If you don't know what you're doing, and why, then get yourself an isolation transformer, and power the unit under test through that - it removes the earth/neutral connection to the DUT.

 

[starLED]

Just crossed my mind.
Do you think Tesla ever got shocked?
I mean, obviously he died naturally.

 

[Nigel Goodwin]

Just crossed my mind.
Do you think Tesla ever got shocked?
I mean, obviously he died naturally.
View attachment 149237

I can pretty well guarantee he did, many times - but probably not in that picture

 

[schmitt trigger]

There is a claim that this famous Tesla image is actually a double exposure.
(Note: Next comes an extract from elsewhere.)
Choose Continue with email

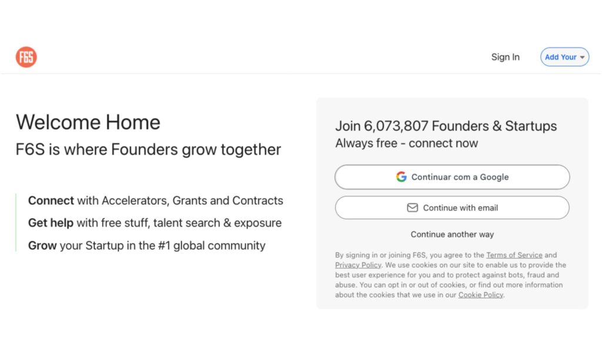pos(460,208)
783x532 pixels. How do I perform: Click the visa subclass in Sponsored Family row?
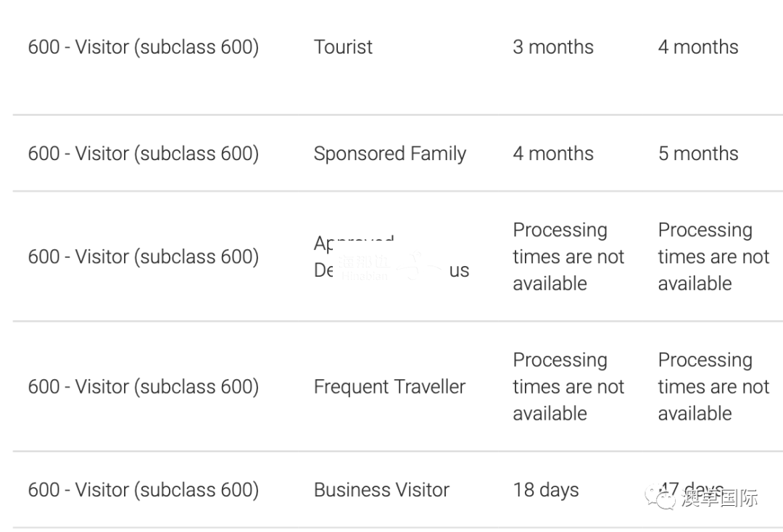coord(143,154)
But I sincerely do not know if it is only a rumor claimed by its detractors.
Regardless, old Nikola was pretty fearless working around high voltages.

 

[starLED]

There is a claim that this famous Tesla image is actually a double exposure.

Just a bad mouth.

Among Tesla’s legacy there is a total of 976 photographic prints which show Tesla’s inventions and laboratories.

 

[Tony Stewart]

I was once a fearless consultant (while I was retired) working with a factory that had field epidemic problems with 5MVA transformers that performed well but created H2 dissolved in oil from partial discharge (PD). I learned how ceramic bushings over a foot tall rated for BIL100 or 100 kV is only for impulses and not 30 kV AC or DC so I added an extra busing in series in the lab and tested to 100 kV with a grounded cage around the XFMR. Then the hair on the back of my head stood out while outside the cage and all the paint on the steel wire cage was static energized, which caused a zap if touched. I would go inside the cage to move an AM radio trying to locate the internal PD discharges that could sound like a lightning strike on radio but just a tick sound inside. It took me 3 months to find the root cause and list all the preventive measures.

The other time of witnessing high energy was NRC's non-magnetic portable 7 Tesla MRI machine. The CEO said a metal chair if it were in the perimeter of the room could be sucked in at 60 MPH from the magnetic force and all credit cards in your wallet would be erased. As it was when testing this prototype in the basement, all computers upstairs used CRT's and the display beam would implode during every test , all the way from the basement to the 6th top floor. My former colleagues developed the product in my home town Winnipeg and it was later sold to a US company called Imris. The claim to fame was that it could be put in an operating room, being moveable with portable patient and plastic surgical instruments using only plastic hydraulics for motion control with convenient tests during operations.